Teacher Learning within a Multinational Project in an Upper Secondary School

1Faculty of Educational Sciences, University of Helsinki, Helsinki, Finland
2Centre for University Teaching and Learning, Faculty of Educational Sciences, University of Helsinki, Helsinki, Finland
3Faculty of Education, University of Oulu, Oulu, Finland

Correspondence should be addressed to Liisa Ilomäki; if.iknisleh@ikamoli.asiil

Received 10 March 2017; Revised 14 May 2017; Accepted 11 June 2017; Published 18 July 2017

Academic Editor: Eduardo Montero

Copyright © 2017 Liisa Ilomäki et al. This is an open access article distributed under the Creative Commons Attribution License, which permits unrestricted use, distribution, and reproduction in any medium, provided the original work is properly cited.

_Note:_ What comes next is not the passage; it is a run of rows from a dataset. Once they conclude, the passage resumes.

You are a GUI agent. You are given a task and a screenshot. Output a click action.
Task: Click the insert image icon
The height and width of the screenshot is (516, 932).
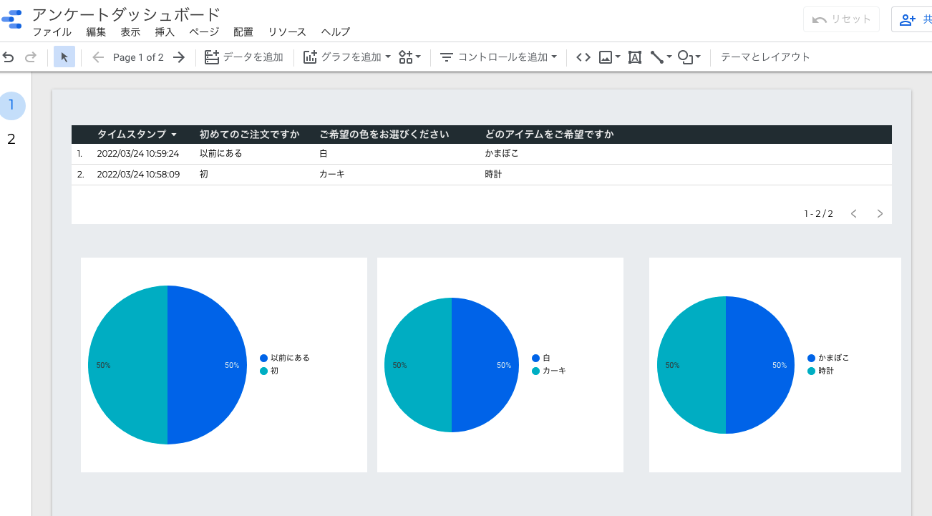[x=606, y=57]
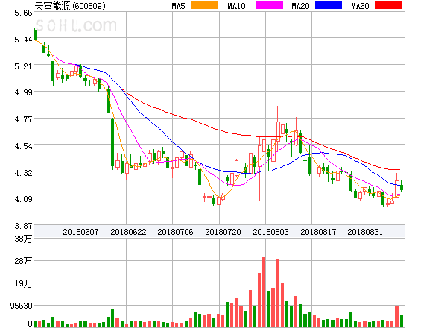Select the 20180720 date label
This screenshot has height=328, width=447.
pos(223,232)
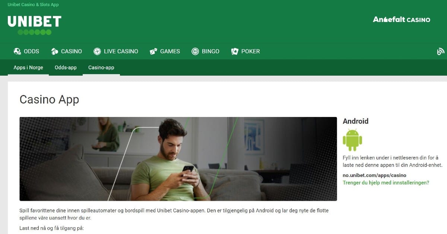Click the Ansvarlig Casino logo link

[402, 19]
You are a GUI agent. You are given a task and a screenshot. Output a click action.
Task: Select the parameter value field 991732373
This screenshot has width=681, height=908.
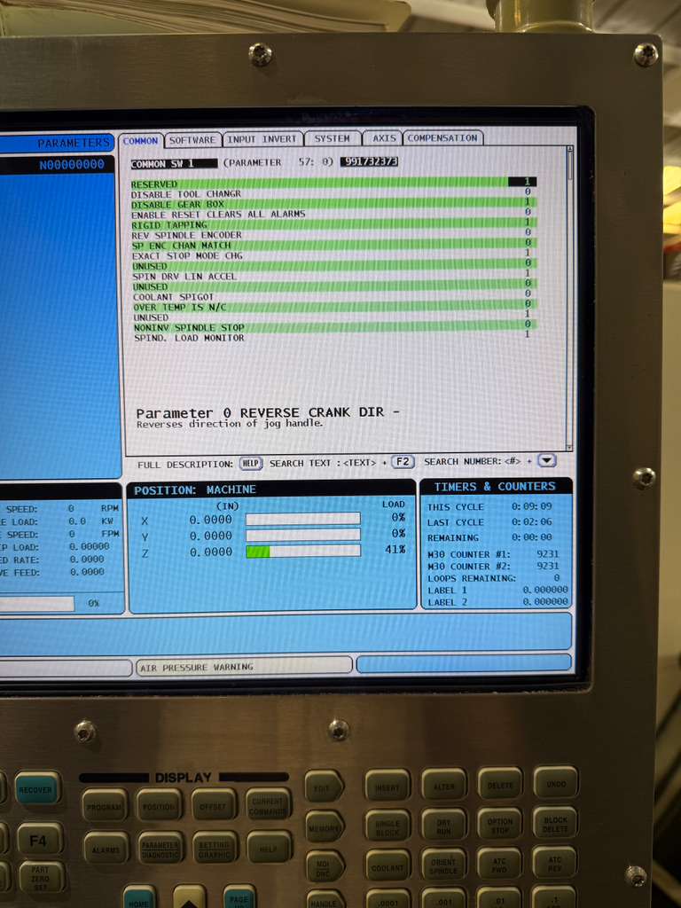[369, 162]
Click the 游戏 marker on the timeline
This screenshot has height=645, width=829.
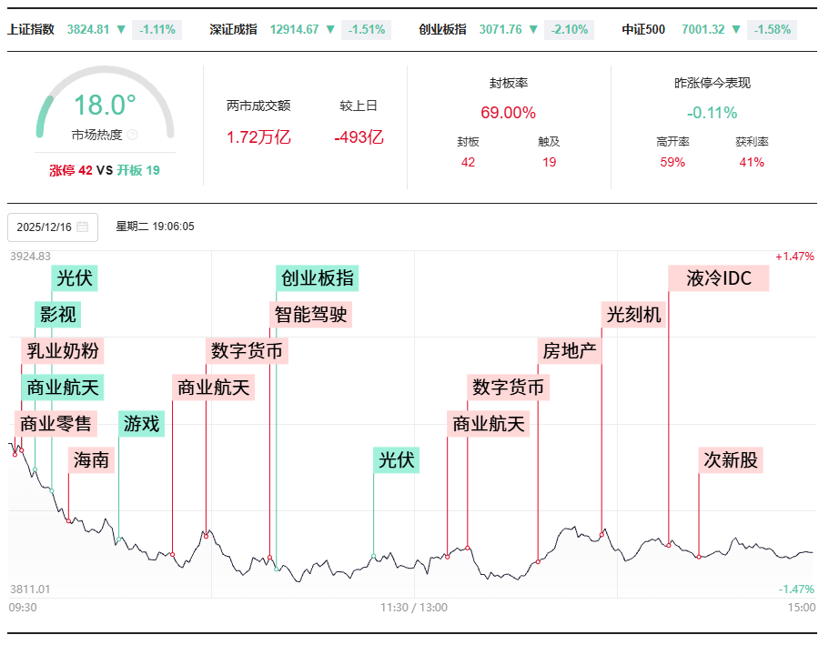click(x=143, y=424)
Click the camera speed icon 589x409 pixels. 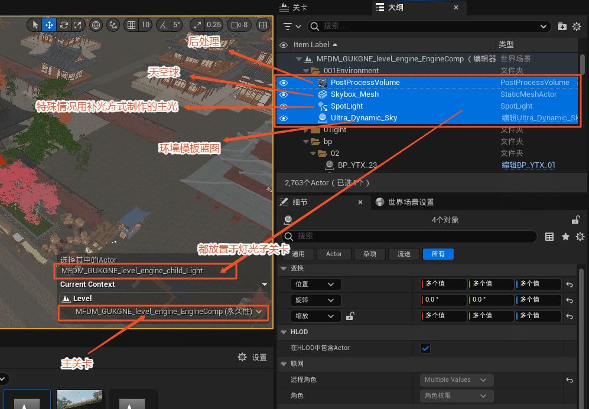(236, 25)
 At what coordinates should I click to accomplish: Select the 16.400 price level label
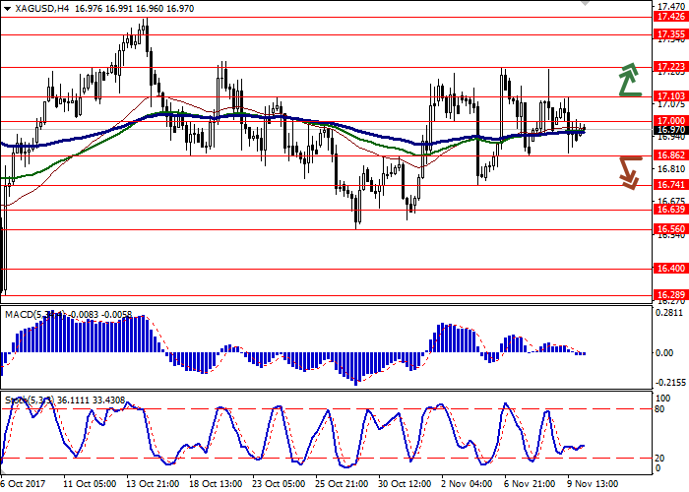pos(670,268)
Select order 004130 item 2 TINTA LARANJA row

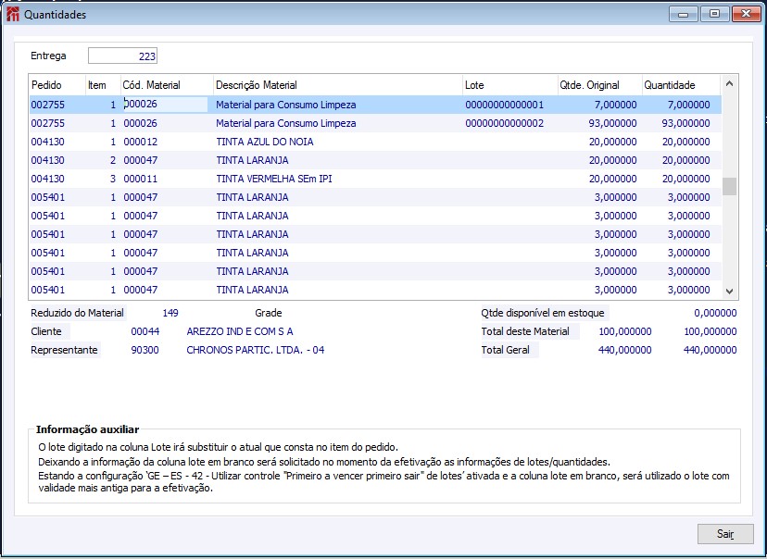pyautogui.click(x=252, y=160)
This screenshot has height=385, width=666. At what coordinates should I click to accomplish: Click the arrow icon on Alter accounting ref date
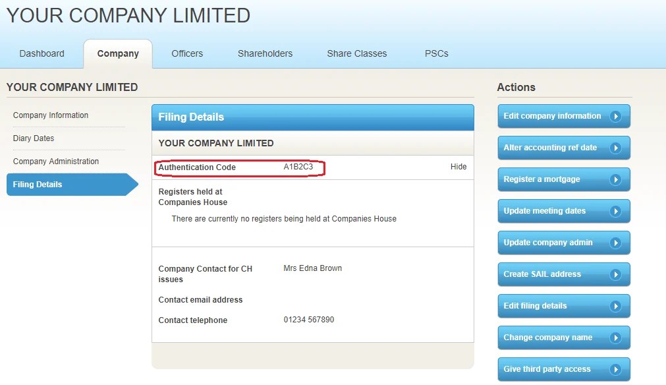coord(618,147)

In this case study, we investigated teachers’ professional learning within a multinational project in an upper secondary school. The aim of the study was to investigate how the participating teachers adopted and applied the trialogical approach (TLA) in their pedagogical practices and their challenges in doing that. The mixed method approach was used for data collection and analysis. About one-fourth of the teachers participated in the activities, ten females and three males. Three groups were identified, based on their activity in the project: pilot teachers, active adopters, and adopters. Altogether 79 students (38 males and 41 females) answered a questionnaire concerning the pedagogical practices. The pedagogical revisions were well in line with TLA; the revised courses as well as new iterations and new ideas were indicators of the teachers’ creative implementation processes. However, some of the TLA ideas were more difficult to apply in an upper secondary school context; for example, the implementation of ideas involving cross-fertilization with other organizations and cultures was rare. In order to learn new pedagogical practices, teachers need organized time for collaborative planning, for reflecting, and for sharing.